Sturmschaden an der Mühle

Glücklicherweise hat der umgestürzte Baum nur den Bauzaun getroffen.

Betonsohle des Neubaus ist gegossen

Nachdem in den letzten Tagen Streifenfundamente gegossen und Stahlrohrmatten verlegt wurden, konnte heute die Betonsohle des Neubaus geschüttet werden. Am 15. April wird die Grundsteinlegung sein.

An der Nordwand sind inzwischen sämtliche Ziegel und Fachwerkholz entfernt worden.

Im Mühlengebäude laufen die Arbeiten zur Sicherung des Gebäudes. Im Keller sind drei neue Stützpfeiler gemauert und neue Holzbalken  bzw. Stahlträger eingezogen worden. Die Stahlträger sollen besonders die Last der Mühlsteine abfangen.

Auch in den Mühlenkeller tritt Grundwasser ein. Bis in die Höhe, in der die Wand nass ist, wird später wasserdichter Beton gegossen. Das Grundwasser kann dann unter der Betonsohle weglaufen.

Sanierung der Nordseite

Erneuerung der Nordwand des Mühlenwohnhauses:

Blick in die zukünftige Küche:

Baugrube des Neubaugebäudes:

Baustart für Neubau

Das auf dem Mühlengelände Ende der 70er Jahre errichtete Einfamilienhaus  wurde abgerissen und die Außenanlagen für einen Neubau vorbereitet.
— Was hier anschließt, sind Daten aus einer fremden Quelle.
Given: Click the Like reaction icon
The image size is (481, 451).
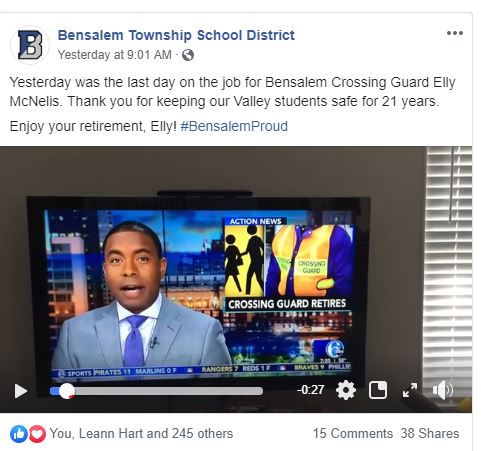Looking at the screenshot, I should point(19,434).
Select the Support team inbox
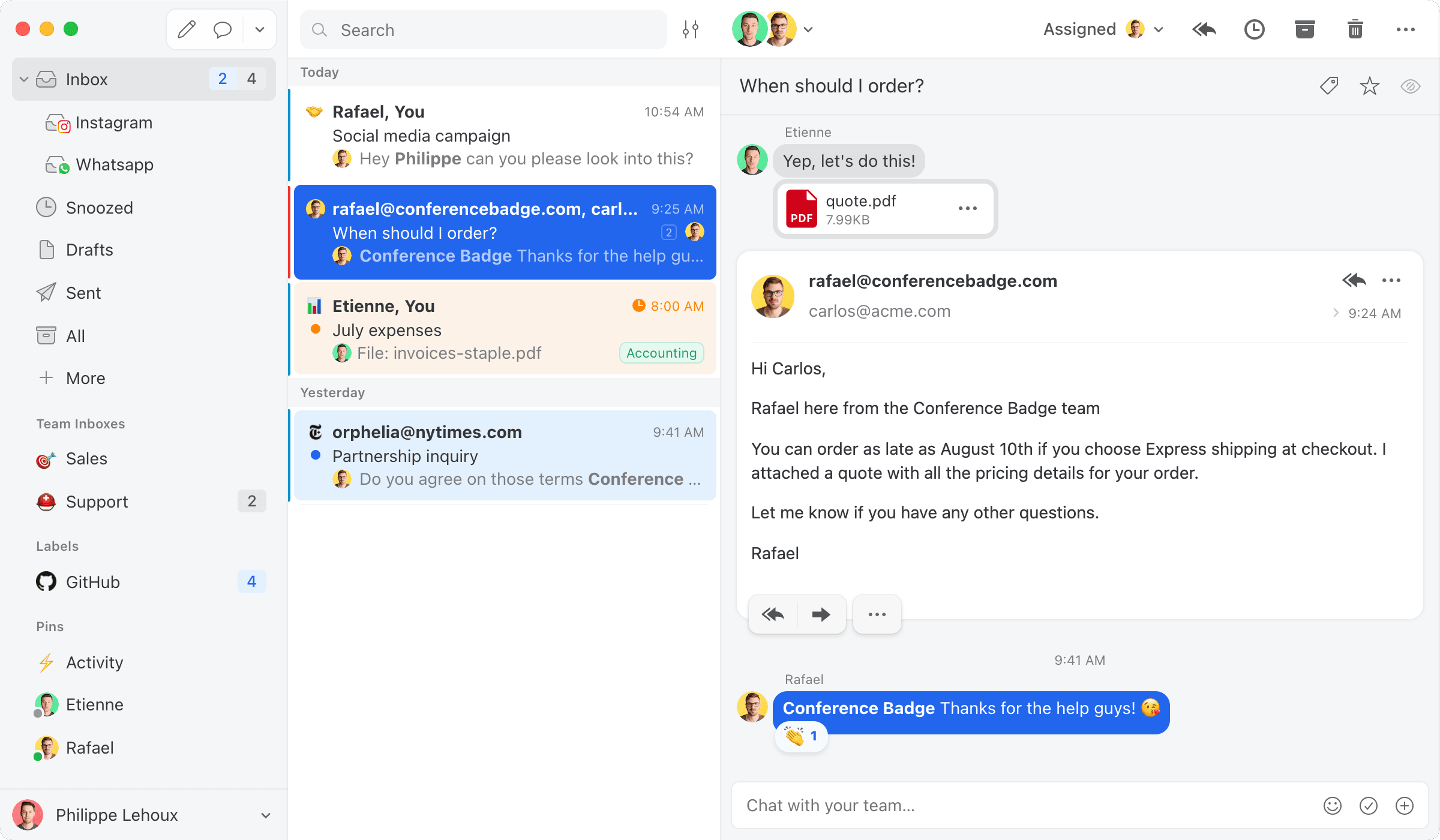Image resolution: width=1440 pixels, height=840 pixels. (x=97, y=502)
Auf Grund der günstigen Witterung haben die Erdarbeiten für den Neubau planmäßig am heutigen Tag begonnen.  Diese Arbeiten werden wiederum archäologisch begleitet, um eventuelle historische Fundstücke zu sichern.

In der Mühle wird zur Zeit der Kellerboden und die Sohle des Wasserlaufs des Mühlbaches, der das Mühlrad antreibt, betoniert.

An der Nordseite des ehemaligen Wohnhauses wurden erste Mauerteile und das Holz der Fachung ausgebaut. Das Fachwerkholz ist durch ein Holzgutachten beurteilt worden und muss zumindest an der Nordseite komplett erneuert werden.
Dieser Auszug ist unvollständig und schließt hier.